Dakar, 26 Jan (SL-INFO) – La tension monte d’un cran aux États-Unis autour des opérations menées par les services de l’immigration et des douanes (ICE) dans l’État du Minnesota. Alors que la ville de Minneapolis a été le théâtre de deux interventions fatales en l’espace de quelques semaines, l’ancien président Bill Clinton est sorti de sa réserve pour contester frontalement le récit présenté par l’actuelle administration.
Dans une déclaration écrite relayée par l’agence Anadolu, l’ancien chef de l’État a qualifié les événements survenus à Minneapolis de « scènes horribles » qu’il n’aurait « jamais pensé voir aux États-Unis ». Bill Clinton accuse explicitement les responsables de l’administration de Donald Trump d’avoir « menti » au public concernant les circonstances ayant conduit à la mort de deux personnes lors de ces opérations fédérales.
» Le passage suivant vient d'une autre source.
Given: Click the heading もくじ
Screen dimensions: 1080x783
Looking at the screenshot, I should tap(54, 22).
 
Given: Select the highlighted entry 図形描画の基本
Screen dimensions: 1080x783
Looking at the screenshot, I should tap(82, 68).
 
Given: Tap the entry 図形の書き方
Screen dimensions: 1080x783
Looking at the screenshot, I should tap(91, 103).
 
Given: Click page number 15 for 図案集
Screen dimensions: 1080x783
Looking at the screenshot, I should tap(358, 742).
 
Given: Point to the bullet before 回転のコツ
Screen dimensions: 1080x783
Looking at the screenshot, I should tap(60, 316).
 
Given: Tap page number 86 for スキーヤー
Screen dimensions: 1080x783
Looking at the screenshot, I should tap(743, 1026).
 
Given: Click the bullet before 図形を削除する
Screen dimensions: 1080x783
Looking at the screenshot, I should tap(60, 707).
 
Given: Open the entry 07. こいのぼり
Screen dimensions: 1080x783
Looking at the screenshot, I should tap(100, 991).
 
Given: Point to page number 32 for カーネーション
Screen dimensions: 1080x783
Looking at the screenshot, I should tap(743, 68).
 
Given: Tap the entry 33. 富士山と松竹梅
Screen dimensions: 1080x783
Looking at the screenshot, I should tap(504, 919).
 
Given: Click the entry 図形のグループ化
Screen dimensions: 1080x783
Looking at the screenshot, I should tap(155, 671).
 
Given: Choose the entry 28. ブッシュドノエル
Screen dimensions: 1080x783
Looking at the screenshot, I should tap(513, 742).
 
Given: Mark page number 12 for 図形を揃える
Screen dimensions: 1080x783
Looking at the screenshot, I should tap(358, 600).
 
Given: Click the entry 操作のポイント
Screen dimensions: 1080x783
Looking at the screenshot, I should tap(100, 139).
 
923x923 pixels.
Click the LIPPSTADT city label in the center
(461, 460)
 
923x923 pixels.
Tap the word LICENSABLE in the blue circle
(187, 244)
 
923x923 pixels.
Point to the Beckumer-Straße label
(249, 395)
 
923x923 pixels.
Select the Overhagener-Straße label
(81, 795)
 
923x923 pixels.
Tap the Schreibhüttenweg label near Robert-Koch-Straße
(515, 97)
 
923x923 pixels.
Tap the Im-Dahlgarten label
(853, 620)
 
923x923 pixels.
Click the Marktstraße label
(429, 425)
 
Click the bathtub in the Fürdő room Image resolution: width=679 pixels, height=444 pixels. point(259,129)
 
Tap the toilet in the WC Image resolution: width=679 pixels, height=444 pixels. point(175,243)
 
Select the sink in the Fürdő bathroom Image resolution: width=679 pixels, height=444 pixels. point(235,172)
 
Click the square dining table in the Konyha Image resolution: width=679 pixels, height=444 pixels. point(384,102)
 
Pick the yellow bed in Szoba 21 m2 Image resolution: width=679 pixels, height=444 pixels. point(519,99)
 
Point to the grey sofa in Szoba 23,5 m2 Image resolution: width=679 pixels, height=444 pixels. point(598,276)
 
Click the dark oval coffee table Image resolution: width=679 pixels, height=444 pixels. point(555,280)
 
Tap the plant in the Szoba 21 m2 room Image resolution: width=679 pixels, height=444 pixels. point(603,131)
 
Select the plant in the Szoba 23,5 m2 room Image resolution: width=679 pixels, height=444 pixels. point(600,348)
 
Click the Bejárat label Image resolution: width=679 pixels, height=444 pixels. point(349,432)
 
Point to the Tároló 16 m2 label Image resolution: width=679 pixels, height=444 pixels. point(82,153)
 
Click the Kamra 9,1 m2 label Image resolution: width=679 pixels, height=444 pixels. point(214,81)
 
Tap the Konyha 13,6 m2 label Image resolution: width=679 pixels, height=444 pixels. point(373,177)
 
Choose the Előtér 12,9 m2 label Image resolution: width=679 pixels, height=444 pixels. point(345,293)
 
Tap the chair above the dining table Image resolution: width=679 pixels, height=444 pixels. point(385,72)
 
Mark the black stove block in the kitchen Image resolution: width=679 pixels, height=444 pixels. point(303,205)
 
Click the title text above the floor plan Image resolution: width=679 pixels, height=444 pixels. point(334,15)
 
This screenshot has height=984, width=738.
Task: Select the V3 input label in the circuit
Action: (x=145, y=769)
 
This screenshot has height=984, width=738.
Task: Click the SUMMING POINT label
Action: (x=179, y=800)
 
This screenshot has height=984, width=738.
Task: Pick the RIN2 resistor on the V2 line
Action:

Selon l’ex-président démocrate, des forces fédérales masquées auraient extrait des citoyens, y compris des enfants, de leurs domiciles et lieux de travail. Il dénonce également l’arrestation et l’usage de la force contre des témoins exerçant leurs droits constitutionnels pour documenter ces interventions. « Pire encore, les responsables nous ont menti à chaque occasion, nous disant de ne pas croire ce que nous voyions de nos propres yeux », a-t-il martelé, pointant du doigt l’entrave aux enquêtes locales.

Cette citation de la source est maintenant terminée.